Your task:
Every line of the entries below that includes "right" belongs in the answer, copied as written.
────────────────
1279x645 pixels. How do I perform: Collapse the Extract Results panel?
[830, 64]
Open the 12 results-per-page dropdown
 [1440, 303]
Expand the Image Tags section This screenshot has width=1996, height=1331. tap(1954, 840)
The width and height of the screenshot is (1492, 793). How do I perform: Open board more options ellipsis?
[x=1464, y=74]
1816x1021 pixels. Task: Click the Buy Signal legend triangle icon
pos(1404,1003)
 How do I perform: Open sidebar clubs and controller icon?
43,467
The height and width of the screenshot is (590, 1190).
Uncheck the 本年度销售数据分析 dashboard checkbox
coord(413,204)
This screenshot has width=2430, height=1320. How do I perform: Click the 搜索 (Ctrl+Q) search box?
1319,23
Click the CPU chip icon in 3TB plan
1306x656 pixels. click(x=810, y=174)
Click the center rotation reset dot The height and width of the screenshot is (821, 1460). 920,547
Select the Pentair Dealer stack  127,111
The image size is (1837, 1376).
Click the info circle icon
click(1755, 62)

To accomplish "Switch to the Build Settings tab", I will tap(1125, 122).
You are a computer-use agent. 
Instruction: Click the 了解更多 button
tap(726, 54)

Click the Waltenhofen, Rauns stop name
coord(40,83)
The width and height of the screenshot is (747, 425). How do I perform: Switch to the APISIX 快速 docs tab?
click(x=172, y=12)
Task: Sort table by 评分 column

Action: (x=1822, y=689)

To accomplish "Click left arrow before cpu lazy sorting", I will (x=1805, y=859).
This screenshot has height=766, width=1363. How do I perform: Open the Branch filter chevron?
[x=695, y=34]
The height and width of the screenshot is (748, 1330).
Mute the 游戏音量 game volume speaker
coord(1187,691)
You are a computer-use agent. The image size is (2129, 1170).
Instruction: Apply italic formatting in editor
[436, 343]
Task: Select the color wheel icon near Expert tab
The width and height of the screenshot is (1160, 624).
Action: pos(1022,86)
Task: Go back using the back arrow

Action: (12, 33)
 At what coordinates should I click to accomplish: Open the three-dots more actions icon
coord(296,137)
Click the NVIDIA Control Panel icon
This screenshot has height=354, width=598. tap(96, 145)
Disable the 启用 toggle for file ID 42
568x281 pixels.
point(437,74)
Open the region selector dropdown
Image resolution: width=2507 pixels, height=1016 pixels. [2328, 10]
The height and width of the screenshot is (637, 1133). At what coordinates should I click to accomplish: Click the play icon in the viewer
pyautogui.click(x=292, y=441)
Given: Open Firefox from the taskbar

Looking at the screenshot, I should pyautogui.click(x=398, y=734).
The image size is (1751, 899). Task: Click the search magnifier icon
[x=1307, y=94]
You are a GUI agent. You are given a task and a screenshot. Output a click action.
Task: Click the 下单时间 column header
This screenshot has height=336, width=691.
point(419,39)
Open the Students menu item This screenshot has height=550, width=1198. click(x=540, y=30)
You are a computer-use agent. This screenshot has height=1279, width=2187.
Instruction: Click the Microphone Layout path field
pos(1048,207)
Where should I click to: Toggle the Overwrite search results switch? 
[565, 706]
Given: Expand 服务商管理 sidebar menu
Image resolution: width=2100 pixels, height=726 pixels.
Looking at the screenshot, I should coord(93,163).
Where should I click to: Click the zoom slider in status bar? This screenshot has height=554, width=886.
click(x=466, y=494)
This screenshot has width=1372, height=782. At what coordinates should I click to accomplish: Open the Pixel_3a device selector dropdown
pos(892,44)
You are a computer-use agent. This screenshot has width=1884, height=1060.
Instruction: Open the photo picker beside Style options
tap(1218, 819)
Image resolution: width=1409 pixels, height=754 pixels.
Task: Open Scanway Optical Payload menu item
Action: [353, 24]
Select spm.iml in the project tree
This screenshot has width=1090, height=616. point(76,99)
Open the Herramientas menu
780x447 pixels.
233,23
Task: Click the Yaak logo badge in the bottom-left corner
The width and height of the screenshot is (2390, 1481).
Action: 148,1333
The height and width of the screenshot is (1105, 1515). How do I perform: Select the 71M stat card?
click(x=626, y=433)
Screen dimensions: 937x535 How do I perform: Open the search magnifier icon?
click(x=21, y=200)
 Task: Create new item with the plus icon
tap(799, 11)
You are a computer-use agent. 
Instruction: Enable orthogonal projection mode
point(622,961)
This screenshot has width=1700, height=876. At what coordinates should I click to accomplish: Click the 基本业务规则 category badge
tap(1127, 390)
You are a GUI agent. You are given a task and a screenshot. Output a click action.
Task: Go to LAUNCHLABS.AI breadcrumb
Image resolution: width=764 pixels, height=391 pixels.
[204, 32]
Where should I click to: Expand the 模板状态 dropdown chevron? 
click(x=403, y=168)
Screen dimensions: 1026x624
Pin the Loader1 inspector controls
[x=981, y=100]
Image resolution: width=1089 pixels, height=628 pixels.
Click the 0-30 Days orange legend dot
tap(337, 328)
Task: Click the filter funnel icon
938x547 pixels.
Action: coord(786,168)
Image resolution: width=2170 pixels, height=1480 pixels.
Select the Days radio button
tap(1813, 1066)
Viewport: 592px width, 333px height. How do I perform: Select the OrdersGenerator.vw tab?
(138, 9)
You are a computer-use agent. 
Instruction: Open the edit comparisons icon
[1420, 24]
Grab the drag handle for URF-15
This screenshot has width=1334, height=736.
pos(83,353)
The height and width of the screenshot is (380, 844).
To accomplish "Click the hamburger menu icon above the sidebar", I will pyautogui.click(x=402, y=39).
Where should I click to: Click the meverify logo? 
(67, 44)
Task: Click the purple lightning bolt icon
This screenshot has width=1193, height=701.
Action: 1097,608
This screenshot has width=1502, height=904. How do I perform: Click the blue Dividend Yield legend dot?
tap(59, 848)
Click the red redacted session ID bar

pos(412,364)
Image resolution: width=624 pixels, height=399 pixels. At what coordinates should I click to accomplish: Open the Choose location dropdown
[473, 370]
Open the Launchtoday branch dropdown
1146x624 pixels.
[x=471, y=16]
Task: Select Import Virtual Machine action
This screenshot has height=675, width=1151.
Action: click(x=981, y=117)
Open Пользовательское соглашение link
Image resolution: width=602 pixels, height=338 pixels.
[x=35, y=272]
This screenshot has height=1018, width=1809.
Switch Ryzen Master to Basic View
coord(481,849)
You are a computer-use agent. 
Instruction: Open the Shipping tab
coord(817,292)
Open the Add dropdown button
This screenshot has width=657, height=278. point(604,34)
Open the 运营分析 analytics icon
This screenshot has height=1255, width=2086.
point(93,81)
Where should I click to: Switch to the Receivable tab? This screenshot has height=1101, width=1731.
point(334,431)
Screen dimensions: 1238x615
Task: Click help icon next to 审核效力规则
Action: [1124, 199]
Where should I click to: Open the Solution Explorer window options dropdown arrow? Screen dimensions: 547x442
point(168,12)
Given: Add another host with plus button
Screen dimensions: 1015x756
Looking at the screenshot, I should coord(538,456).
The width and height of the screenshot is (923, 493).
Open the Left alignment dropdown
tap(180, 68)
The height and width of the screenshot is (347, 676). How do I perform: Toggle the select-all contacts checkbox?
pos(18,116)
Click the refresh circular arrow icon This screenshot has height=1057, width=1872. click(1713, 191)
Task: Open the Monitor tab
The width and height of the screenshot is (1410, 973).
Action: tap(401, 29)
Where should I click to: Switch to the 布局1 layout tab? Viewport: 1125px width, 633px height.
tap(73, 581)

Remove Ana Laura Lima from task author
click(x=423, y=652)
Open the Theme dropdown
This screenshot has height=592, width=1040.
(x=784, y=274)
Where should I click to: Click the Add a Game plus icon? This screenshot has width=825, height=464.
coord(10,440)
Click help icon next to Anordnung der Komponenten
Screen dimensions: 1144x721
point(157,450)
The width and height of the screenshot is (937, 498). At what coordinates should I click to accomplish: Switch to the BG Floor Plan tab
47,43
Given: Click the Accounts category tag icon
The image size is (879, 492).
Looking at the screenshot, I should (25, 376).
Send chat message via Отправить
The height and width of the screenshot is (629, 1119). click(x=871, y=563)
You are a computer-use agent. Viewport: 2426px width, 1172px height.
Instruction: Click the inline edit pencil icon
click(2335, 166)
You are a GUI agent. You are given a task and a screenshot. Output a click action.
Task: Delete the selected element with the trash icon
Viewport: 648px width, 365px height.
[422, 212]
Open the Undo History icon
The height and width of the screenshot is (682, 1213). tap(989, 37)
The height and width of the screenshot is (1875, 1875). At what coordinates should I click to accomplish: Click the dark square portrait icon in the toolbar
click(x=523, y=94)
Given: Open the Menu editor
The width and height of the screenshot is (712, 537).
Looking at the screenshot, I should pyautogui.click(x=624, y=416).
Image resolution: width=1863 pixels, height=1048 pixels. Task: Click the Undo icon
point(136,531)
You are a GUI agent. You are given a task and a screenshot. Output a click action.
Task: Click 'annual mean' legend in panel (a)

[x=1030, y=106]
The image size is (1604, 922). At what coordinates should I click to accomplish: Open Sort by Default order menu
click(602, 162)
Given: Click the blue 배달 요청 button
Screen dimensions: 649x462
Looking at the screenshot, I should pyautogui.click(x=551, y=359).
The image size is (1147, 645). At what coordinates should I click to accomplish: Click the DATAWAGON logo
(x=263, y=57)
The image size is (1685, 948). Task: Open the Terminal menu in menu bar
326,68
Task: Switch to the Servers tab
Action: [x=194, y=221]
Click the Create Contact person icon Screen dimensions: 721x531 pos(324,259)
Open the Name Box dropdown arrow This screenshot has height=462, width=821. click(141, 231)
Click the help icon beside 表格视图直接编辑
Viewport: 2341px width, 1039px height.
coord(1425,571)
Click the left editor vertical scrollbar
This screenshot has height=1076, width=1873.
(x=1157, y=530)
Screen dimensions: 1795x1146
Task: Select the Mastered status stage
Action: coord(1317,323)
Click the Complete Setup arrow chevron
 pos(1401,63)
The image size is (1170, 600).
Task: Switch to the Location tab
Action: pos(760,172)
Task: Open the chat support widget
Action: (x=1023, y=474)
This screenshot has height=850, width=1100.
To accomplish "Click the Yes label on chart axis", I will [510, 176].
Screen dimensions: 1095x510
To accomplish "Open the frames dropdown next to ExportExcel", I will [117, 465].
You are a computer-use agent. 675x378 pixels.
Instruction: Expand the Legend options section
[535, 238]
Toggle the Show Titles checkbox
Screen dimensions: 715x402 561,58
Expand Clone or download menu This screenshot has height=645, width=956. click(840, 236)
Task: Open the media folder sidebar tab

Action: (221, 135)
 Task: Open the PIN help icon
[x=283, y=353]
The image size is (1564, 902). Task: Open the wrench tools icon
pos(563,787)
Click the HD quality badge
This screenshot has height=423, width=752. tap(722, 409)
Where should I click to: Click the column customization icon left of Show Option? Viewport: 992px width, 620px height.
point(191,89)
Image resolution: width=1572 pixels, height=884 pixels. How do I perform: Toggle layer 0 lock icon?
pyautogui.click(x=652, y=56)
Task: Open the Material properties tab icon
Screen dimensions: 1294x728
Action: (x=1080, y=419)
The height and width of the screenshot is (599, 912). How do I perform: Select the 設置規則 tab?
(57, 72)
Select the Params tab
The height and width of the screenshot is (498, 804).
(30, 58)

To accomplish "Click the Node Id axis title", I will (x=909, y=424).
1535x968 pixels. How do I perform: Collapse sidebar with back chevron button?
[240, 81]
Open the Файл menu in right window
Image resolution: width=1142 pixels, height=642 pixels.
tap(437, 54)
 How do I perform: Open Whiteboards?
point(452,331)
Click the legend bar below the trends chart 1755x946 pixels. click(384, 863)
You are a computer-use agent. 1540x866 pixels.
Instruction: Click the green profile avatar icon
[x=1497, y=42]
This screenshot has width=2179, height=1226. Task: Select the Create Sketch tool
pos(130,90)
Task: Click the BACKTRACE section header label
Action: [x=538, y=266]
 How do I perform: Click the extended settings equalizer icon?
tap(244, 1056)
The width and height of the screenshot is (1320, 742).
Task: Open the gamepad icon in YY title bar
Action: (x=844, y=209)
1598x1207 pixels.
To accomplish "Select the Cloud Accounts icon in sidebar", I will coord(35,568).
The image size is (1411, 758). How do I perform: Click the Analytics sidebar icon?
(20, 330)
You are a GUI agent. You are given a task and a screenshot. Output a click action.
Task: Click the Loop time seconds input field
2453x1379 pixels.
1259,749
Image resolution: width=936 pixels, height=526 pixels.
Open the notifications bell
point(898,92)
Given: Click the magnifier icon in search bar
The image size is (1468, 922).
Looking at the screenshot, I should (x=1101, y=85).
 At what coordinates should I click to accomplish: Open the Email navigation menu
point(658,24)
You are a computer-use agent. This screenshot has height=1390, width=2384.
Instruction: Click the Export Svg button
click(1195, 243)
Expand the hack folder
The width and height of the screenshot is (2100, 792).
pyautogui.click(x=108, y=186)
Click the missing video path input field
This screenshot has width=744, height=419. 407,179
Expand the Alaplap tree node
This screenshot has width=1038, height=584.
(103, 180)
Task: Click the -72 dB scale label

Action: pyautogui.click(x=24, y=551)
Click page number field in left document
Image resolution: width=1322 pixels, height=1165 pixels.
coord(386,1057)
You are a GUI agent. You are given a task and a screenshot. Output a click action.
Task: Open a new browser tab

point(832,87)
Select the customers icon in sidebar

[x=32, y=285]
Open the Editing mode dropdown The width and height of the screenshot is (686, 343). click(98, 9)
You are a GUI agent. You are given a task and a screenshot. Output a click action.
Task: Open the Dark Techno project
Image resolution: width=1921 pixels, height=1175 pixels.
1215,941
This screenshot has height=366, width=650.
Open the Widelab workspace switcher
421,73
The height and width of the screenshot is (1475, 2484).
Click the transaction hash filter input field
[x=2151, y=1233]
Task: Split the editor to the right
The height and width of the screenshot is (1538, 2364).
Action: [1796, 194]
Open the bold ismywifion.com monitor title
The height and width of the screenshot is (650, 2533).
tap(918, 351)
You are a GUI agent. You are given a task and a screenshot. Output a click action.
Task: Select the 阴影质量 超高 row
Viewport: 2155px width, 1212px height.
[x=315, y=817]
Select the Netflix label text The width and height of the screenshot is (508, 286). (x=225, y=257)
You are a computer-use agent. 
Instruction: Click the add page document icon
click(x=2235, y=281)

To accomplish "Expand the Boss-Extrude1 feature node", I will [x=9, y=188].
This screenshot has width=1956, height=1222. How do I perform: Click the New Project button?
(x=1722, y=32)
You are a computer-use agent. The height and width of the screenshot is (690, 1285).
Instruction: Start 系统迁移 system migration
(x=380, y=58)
────────────────
Worked solution:
Open the Файл menu in right window
Task: Split the editor to the right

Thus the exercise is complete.